Il semble évident que les autorités actuelles ne peuvent organiser des présidentielles le 04 juillet prochain en l’état actuel des choses.
Le sabotage des préparatifs relatives à ce scrutin par les mairies acquises à l’ex-DRS et à la mafia financière et plus particulièrement le RND et le FLN rend la tenue d’une présidentielle plus qu’improbable à cette date.
Demeure l’option des vieux apparatchiks du système désuet, qui semble séduire une partie d’une opinion conditionnée par le culte des personnes providentielles. Le choix est maigre : l’ancien régime a tenu à faire le vide autour de lui et il n’y a presque plus de personnalités fiables, réellement indépendantes et idéologiquement neutres.

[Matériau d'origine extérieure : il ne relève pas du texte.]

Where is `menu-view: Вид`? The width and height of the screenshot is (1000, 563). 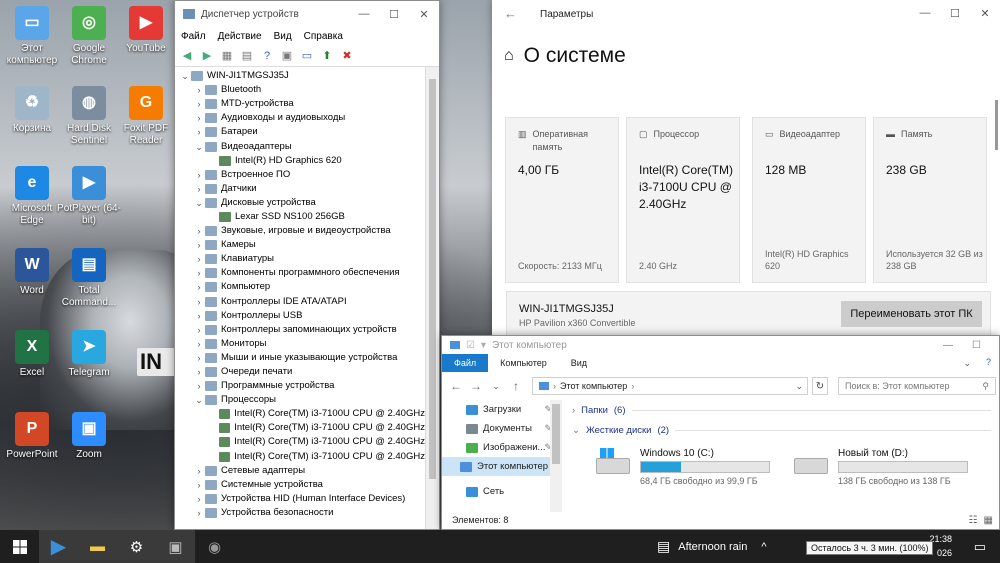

Cette situation inédite sur le plan interne coïncide avec une montée des périls sur le plan géostratégique. L’option de déstabilisation du Sahara Algérien vient d’être réactivé après l’échec de plusieurs tentatives de générer des troubles en Kabylie. Des agents dormants y ont été chargés de créer des troubles dans les zones de production d’hydrocarbures et dans une région ou cohabitent des communautés comme Ghardaïa.
L’état-major des Armées se trouve devant des choix très difficiles mais pas impossibles. Tout dépendra du degré de cohésion au sein du haut commandement militaire et de la capacité des populations à percevoir les enjeux actuels autour de leur pays.